02/03/2016, 02:18:22 PM

by Ian Moss

The course to the next election seems set, unless the Labour party decides to re-engage with the basics of being a political party. The Conservatives will have a significant majority whoever leads them and the opposition vote will splinter – to the SNP in Scotland and in the rest of the country a smattering to Labour, a rump to UKIP and loose change to a Liberal Democrat party that left power regretting it so much that it fled without a credible position to challenge from.

Historic generational support for Labour has been broken in Scotland. The Midlands is also weak for Labour, and the north will go next. Voters that would have turned out for “anything with a red rosette on” are taking a look at Labour and will decide it is time to give up their unconditional support. Instead of having a healthy core to build on, Labour is redefining its core. It risks setting a ceiling on its support through its ongoing mission to alienate voters that disagree with the narrow, ideological view of the world its leadership has championed since 1980.
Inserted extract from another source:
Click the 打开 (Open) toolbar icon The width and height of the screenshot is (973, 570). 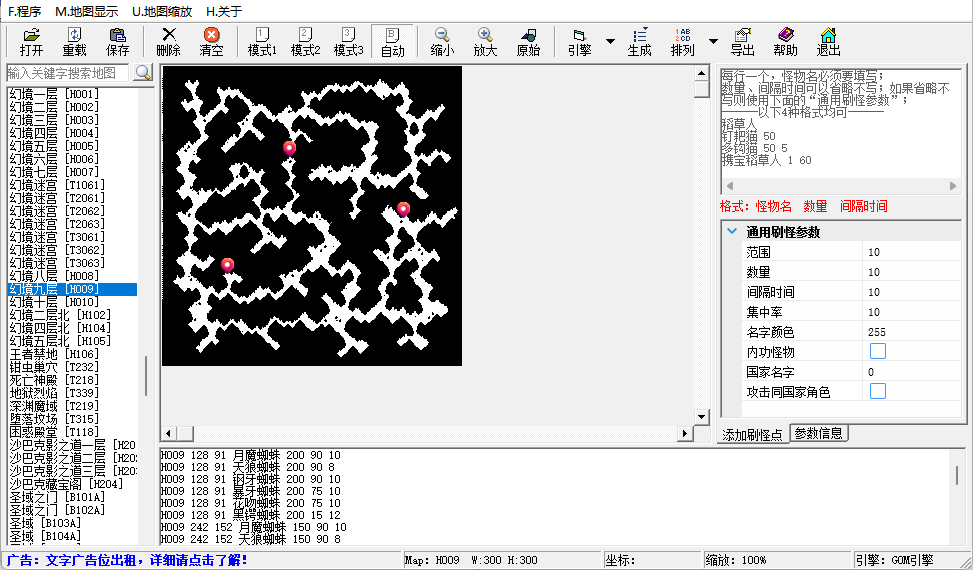point(31,42)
The first past the post system means parties have to build a coalition before they go to the polls. The only way back to victory for Labour is working across the soft left to the centre to build an electoral block that can challenge for 35-40% of the votes.  The Conservative party attracted UKIP voters back to its own coalition with the threat of a Miliband government. Labour has its own UKIP problem which is currently more intractable unless it can re-connect with the working class, small businesses and people who work in trades in its heartlands.

The Conservative party has set its strategy for Labour under Corbyn in one slogan: a “threat to our national security, our economic security and your family’s security”. Slogans don’t work if they don’t go with the grain of people’s thoughts.